The most shocking realization came from learning that it wasn’t the young man who was having the problem, but the young woman, who had watched porn and learned that women are aggressive, sexy performance artists.
Recently one of my clients came to a session with her boyfriend. This wasn’t the first time she’d invited him along, so I wasn’t surprised and certainly didn’t mind that a 19-year-old woman and 20-year-old man were committed enough to seek help from a life/love coach. Once we checked in with greetings the young woman said that she wanted her boyfriend there because they were having sexual challenges and needed some support moving through this issue.
We talked about the details of their challenges, and I was shocked to learn that the issue seemed to be derived from the culture of pornography readily available to all via the internet. The most shocking realization came from learning that it wasn’t the young man who was having the problem, but the young woman, who had watched porn and learned that women are aggressive, sexy performance artists.
“She rushes during sex and puts her body weight on me in a way that hurts. I’ve tried to talk with her, get her to be present with me but she refuses to talk about this,” he said.
She sat there with tears streaming down her face and onto her shirt. I could see her fear. I wondered to myself, how does this happen to people who are so early in their love and sexual journey?

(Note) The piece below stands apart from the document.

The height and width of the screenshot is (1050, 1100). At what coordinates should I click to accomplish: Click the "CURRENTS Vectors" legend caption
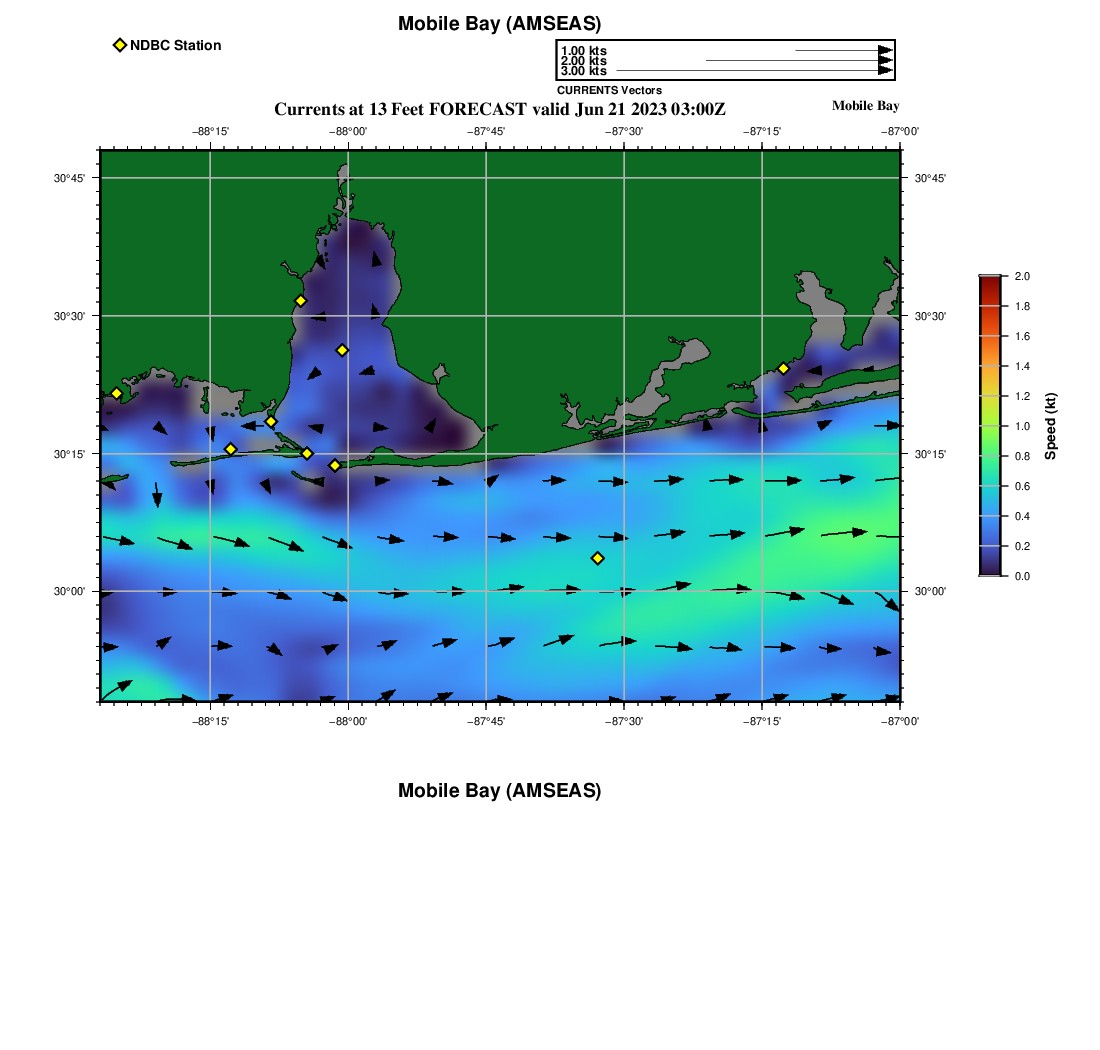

There was one thing I felt strongly about after our session. Parents must take responsibility for what their children know about sex. If parents don't, the internet will highjack their children’s sexuality, self-esteem and capacity to relate intimately. We live in a different time than when most of us were raised. The porn that our children and young adults access is far more explicit and damaging than anything we experienced.
What do I mean when I suggest parents take responsibility for what their children are learning about sex?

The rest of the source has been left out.